The temperance movement started, and continued to blossom, in the textile districts of Yorkshire and Lancashire in the distant days of the 19th century, and later swept across the whole of Britain, with the aim of combating alcoholism.

It was in fact alcohol that was one of the greatest problems facing Victorian Britain, due to untaxed, cheap ale and gins that was driving the population (usually the working classes) into drunkenness!

It was a Methodist cheese-maker in Preston, Lancashire, who set about establishing a society under which a pledge was taken, never to drink alcohol. The society quickly grew and expanded beyond churches and became part of the everyday life for the sober British. The temperance bar became the social outlet of the society where they would sing songs about the ‘demon drink’ and enjoy sarsaparilla and ginger beer, in joyful fashion. By the 1880’s, temperance bars graced every high street in the north of England, the most prominent of course being Mr Fitzpatrick’s.
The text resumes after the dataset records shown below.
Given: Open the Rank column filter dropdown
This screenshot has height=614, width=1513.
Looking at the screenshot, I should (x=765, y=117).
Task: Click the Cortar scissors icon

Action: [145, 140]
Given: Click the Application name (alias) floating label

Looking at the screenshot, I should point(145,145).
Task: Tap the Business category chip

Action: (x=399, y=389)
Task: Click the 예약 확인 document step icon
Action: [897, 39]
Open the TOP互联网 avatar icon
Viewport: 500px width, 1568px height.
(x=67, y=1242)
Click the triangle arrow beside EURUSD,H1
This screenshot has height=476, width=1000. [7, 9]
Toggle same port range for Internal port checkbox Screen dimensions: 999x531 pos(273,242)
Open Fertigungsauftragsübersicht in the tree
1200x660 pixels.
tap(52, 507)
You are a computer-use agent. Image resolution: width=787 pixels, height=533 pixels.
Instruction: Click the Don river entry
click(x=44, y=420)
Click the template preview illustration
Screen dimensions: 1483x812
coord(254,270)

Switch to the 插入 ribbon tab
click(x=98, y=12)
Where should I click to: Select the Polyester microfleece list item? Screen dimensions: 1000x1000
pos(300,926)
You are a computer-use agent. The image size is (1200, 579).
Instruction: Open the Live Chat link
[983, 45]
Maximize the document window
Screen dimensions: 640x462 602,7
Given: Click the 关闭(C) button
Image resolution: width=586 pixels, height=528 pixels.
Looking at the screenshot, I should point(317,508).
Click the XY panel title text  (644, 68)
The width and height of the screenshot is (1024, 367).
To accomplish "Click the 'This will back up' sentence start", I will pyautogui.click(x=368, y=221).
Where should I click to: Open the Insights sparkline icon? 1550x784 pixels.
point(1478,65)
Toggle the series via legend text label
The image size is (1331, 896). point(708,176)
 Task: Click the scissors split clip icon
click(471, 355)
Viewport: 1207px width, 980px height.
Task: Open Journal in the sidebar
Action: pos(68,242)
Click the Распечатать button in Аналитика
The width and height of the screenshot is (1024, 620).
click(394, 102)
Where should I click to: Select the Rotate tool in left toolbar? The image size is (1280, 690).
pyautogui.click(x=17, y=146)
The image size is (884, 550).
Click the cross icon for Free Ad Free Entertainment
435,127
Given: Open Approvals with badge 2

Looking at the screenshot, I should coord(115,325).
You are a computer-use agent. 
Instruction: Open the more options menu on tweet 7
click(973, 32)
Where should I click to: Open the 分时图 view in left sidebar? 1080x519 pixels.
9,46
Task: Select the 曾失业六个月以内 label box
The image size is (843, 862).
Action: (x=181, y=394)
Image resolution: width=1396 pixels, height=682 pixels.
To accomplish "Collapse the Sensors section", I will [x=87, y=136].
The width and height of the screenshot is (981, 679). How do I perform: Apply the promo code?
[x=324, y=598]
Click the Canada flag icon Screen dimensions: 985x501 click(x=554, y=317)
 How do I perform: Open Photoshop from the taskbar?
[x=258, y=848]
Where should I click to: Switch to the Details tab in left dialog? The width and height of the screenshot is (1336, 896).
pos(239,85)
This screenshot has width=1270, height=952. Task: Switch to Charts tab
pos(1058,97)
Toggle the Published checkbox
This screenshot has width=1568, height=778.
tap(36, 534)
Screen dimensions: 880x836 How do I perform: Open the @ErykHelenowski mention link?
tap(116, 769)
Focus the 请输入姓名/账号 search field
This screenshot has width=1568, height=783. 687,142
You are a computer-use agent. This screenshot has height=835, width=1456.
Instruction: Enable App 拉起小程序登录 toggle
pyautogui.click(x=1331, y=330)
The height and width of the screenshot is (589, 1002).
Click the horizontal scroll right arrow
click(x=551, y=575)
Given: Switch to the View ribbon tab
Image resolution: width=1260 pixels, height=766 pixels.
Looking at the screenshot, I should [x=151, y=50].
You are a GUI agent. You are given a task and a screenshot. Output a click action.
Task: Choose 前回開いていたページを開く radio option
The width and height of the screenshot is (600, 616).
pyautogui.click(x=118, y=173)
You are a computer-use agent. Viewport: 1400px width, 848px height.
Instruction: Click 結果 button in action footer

Sadly, fifty years after the movement began, enthusiasm faded for the temperance movement on this side of the Atlantic, following the end of prohibition in the United States. The falling interest, along with a wave of imported, sugary drinks hitting our shores, resulted in the steep decline of the number of temperance bars. Only one Mr Fitzpatrick’s bar survived; the former ‘one too many’ public house (as it was known then) in the Lancashire town of Rawtenstall.